Exception Shielding is a design pattern that solves the problem, that a Web service should not disclose any information about the internal implementation of the service when an error occurs. In PAG's reference implementation of the
Web Service Software Factory they have created a very elegant solution for this. But first let's go back one step and look what my code typically looks like today to enforce exception shielding.
1 <WebMethod()> _
2 Public Sub DoSomethingUseful()
3 Try
4 'Call internal code to do something useful
5 Catch ex As Exception
6 ExceptionPolicy.HandleException(ex, "Soap Policy")
7 Throw
8 End Try
9 End Sub
For each and every method I catch Exception and hand it over to the Exception Handling Block in Enterprise Library. The policy is typically configured to ensure that a handler creates
SoapExceptions without any stack information and other stuff that discloses the internal structure.

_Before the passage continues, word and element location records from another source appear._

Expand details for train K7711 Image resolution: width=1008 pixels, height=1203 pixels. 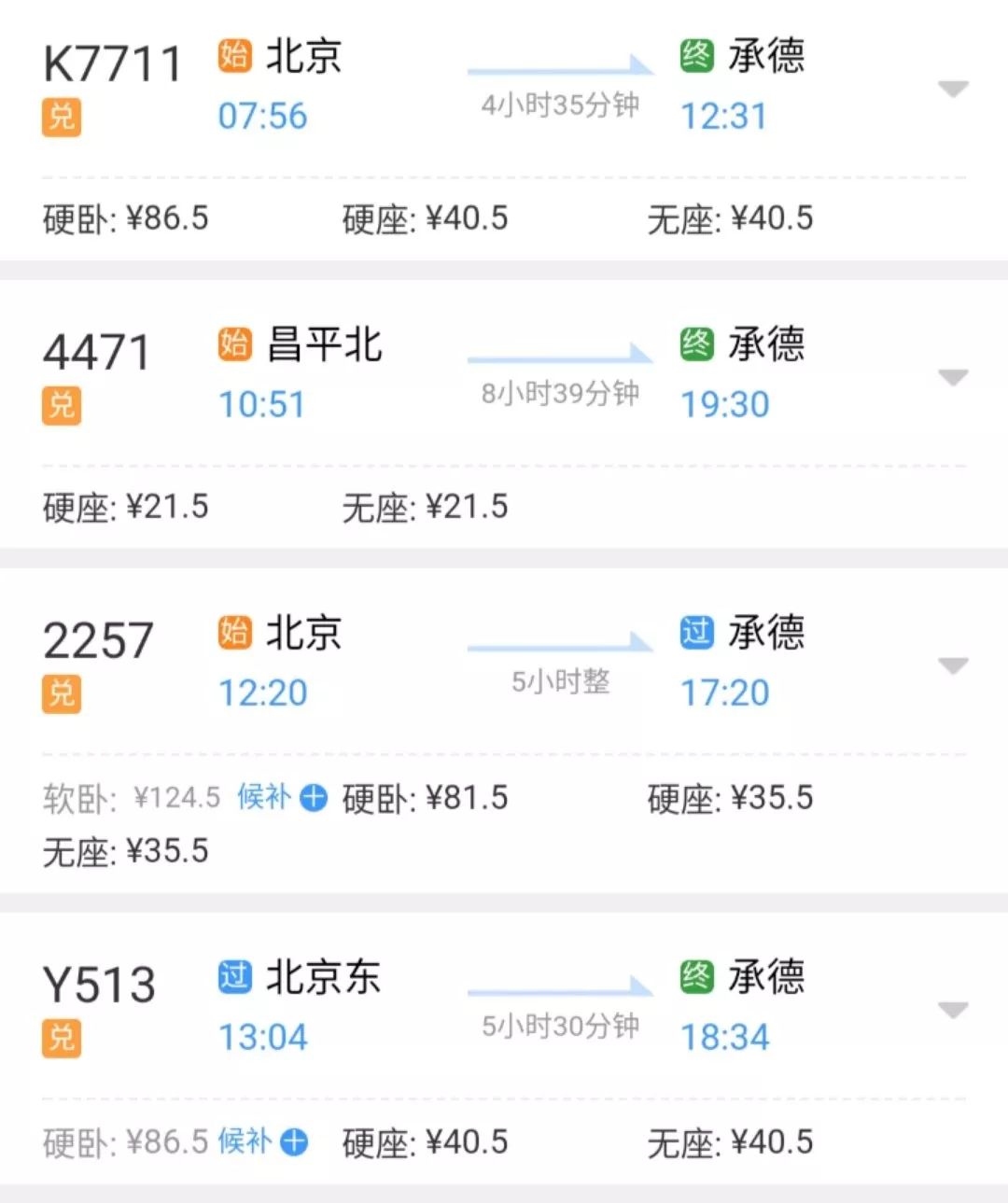tap(954, 89)
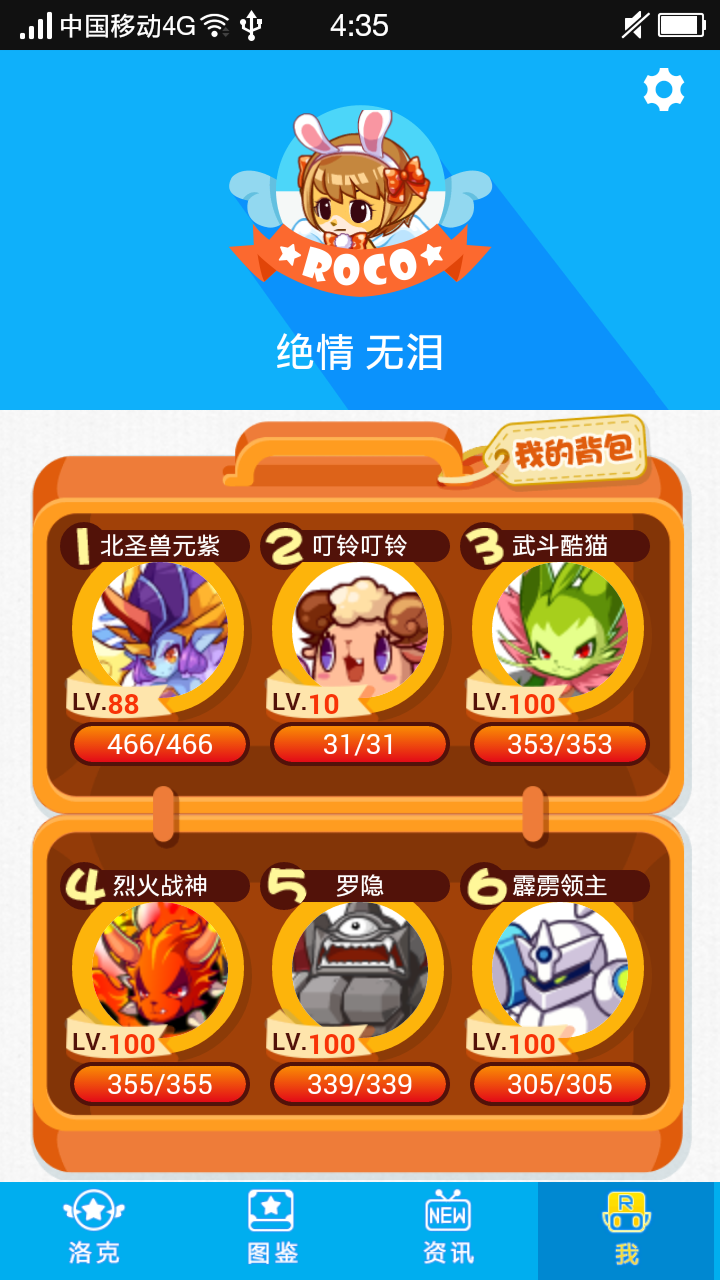Open the 资讯 news tab
The width and height of the screenshot is (720, 1280).
448,1230
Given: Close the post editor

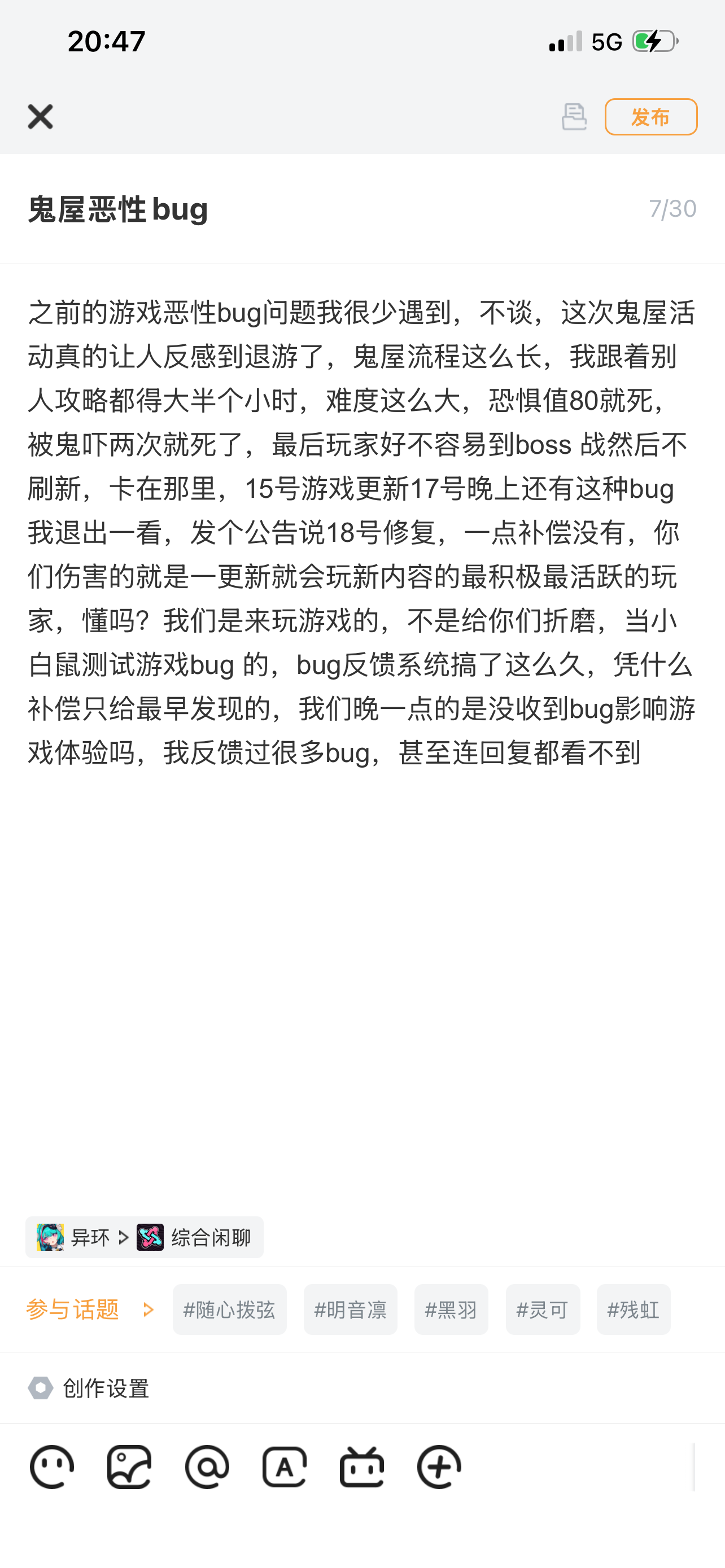Looking at the screenshot, I should tap(40, 116).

With the solution provided in the reference implementation mentioned above the code would look like this.
1 <WebMethod()> _
2 <ExceptionShielding("Soap Policy")> _
3 Public Sub DoSomethingUseful()
4 'Call internal code to do something useful
5 End Sub
This saves me from writing 4 lines of code in each method. Or even better is that if you configure the
soap extension ExceptionShieldingExtension in the web.config file you could even set the attribute at class level and save yourself another line of code for each method.
If you want to apply the attribute on each method it is not necessary to configure the ExceptionShieldingExtension in web.config, since the ExceptionShielding attribute inherits from
SoapExtensionAttribute and therefore will the extension class be activated anyway by the framework.